Find out more about how you can participate.
Gabriella Miller Kids First (GMKF) Partnership
The Gabriella Miller Kids First Pediatric Data Resource is a NIH-funded resource to compile genetic sequencing data for pediatric research. Funding from Kids First has allowed us to perform whole-genome sequencing on over 300 Ewing’s Sarcoma patients from Project GenESis and their parents. Thanks to this partnership, we are analyzing over 1,000 whole genome sequences for Project GenESis in hopes of being able to identify the genetic factors that contribute to Ewing Sarcoma development. Our lab was just awarded a second grant from the GMKF program to expand this analysis to look at the genomic changes in tumors from patients with Ewing sarcoma, and to see how these related to any possible inherited risk for this rare tumor.
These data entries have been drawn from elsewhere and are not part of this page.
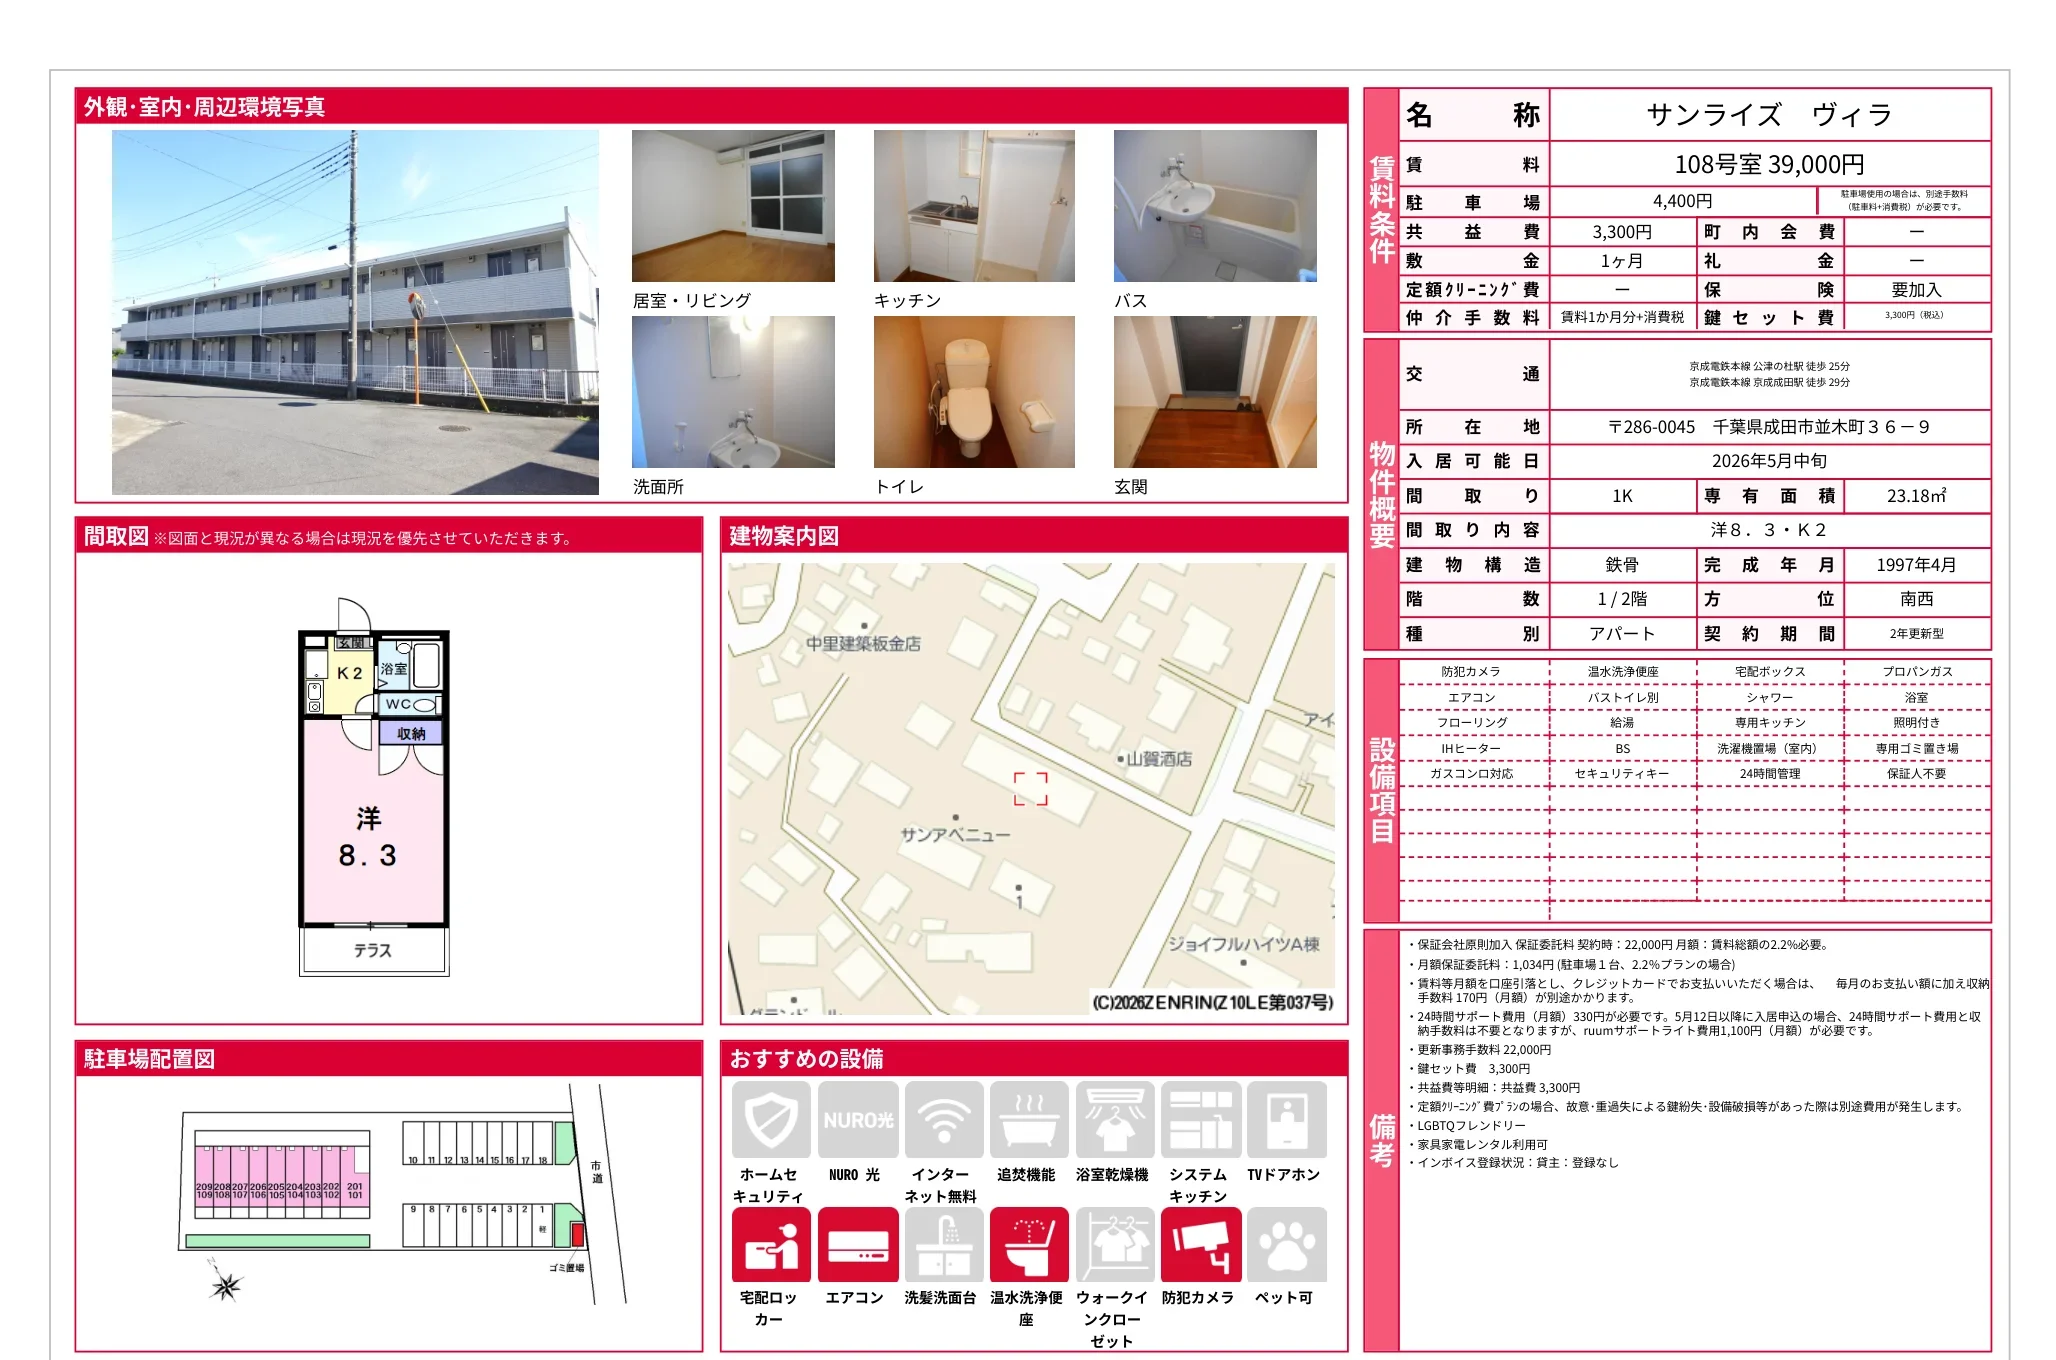Click the Home Security shield icon

click(x=771, y=1120)
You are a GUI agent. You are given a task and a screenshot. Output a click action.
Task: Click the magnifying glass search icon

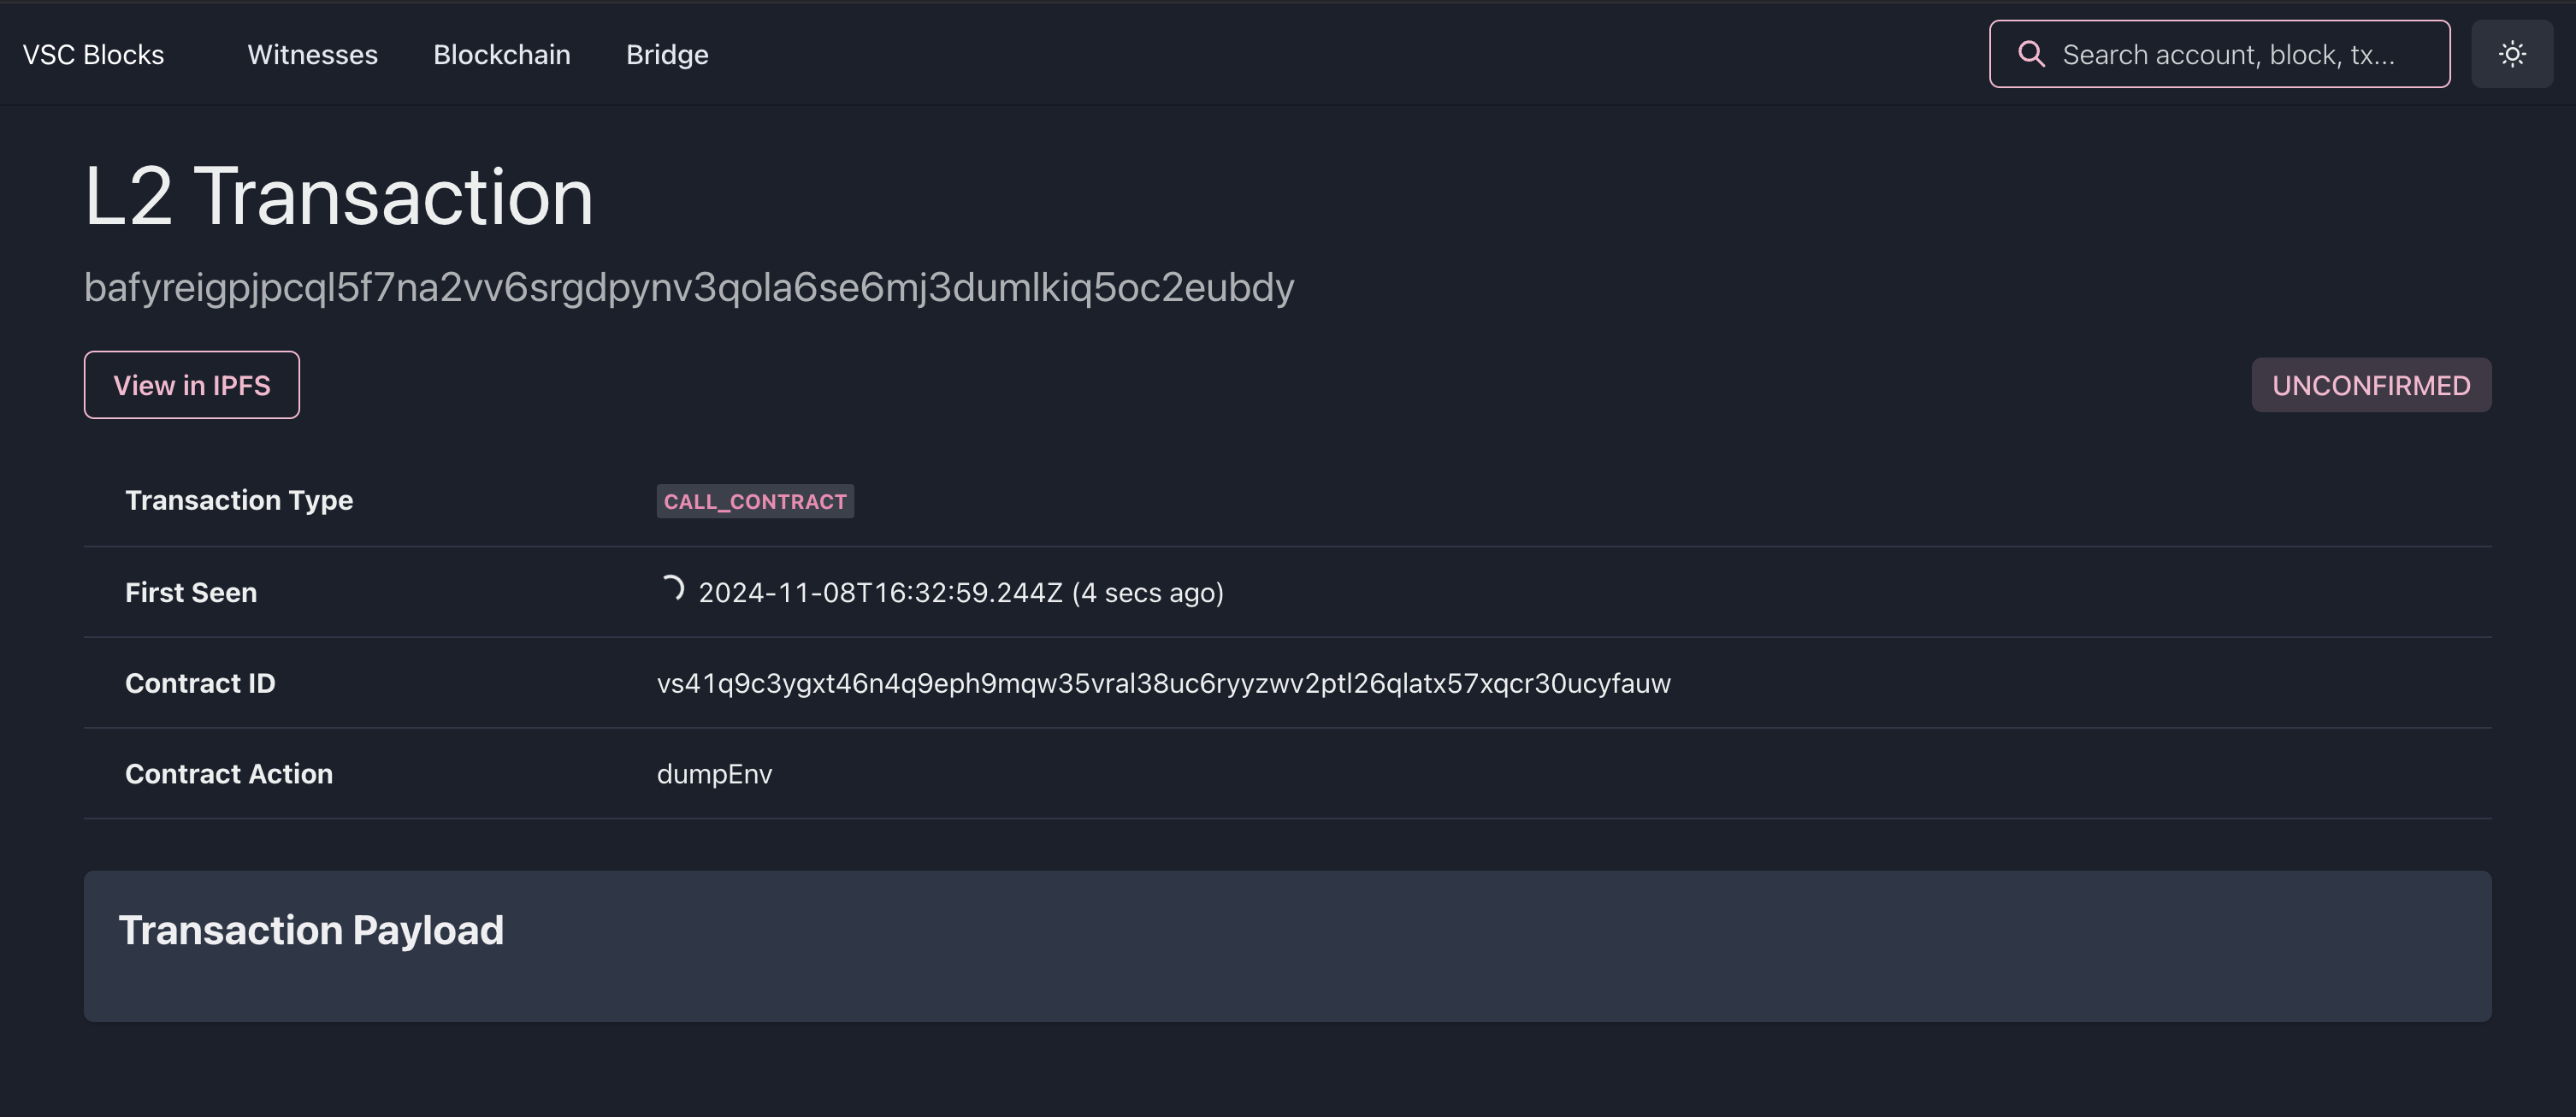coord(2031,54)
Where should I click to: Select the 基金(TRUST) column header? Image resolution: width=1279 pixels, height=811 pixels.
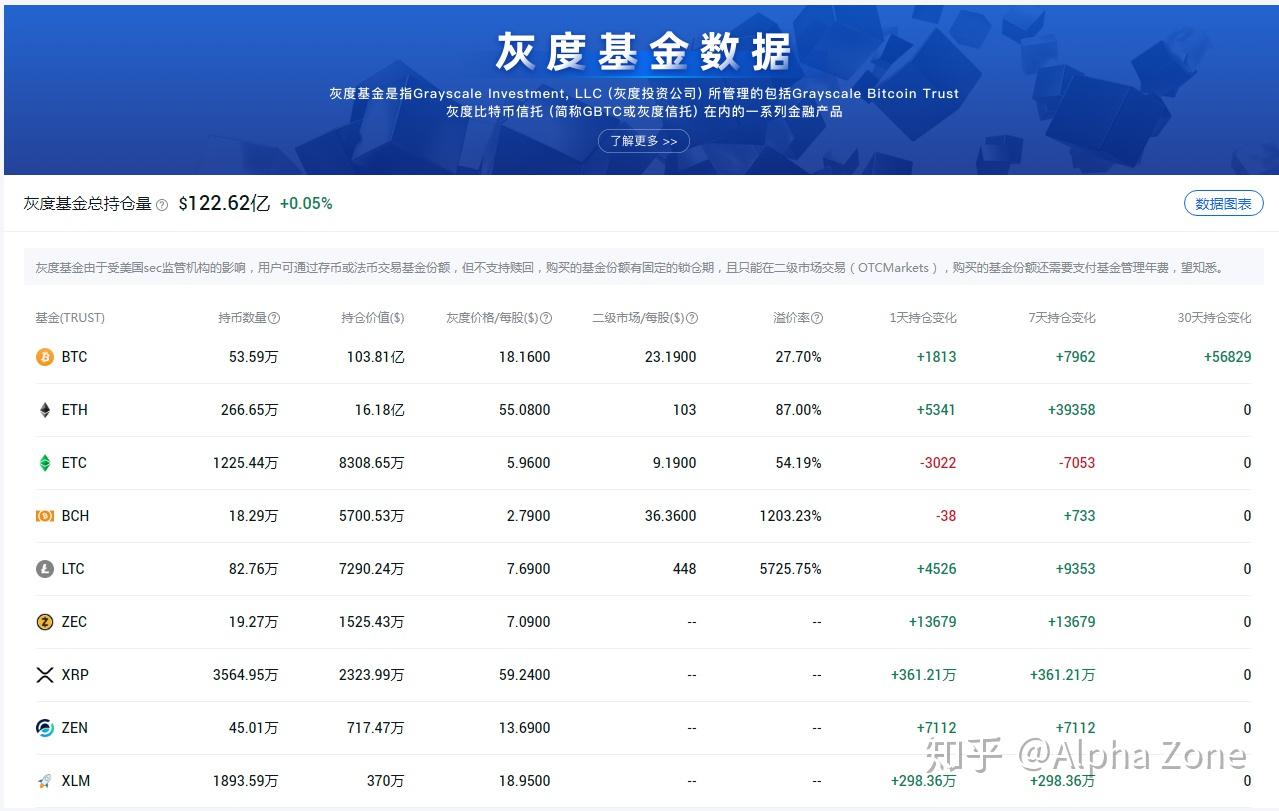pos(68,318)
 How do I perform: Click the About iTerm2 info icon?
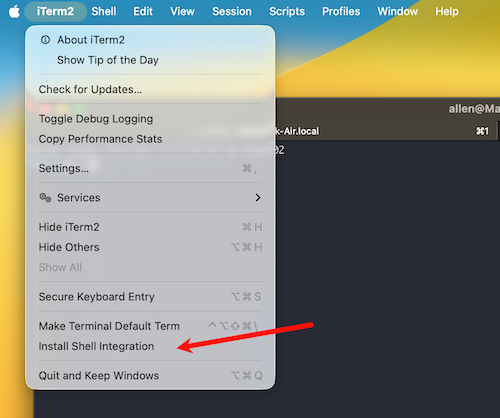tap(45, 40)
The Genetics of Ewing’s Sarcoma Tumors
In addition to studying the genes in normal DNA that contribute to the development of Ewing Sarcoma, we also study the genetics of Ewing Sarcoma tumors. Tumors harbor genetic mutations in their DNA that are usually not found in healthy tissue. Some of our projects are dedicated to finding these genetic differences and elucidating their functions, including the unique biological pathways they affect. Through this, we hope to understand more about the role they may play in maintaining the Ewing Sarcoma phenotype, so that we can identify potential targets for treatment and better predict outcomes for Ewing Sarcoma patients. We are very interested in looking at copy number changes in the tumors of patients with Ewing Sarcoma, as well as specific genes like CEBPb that promote the formation of Ewing Sarcoma cell colonies and chemotherapy resistance. We are excited to continue our work linking both the germline and tumor genomics of this disease to help patients with Ewing Sarcoma.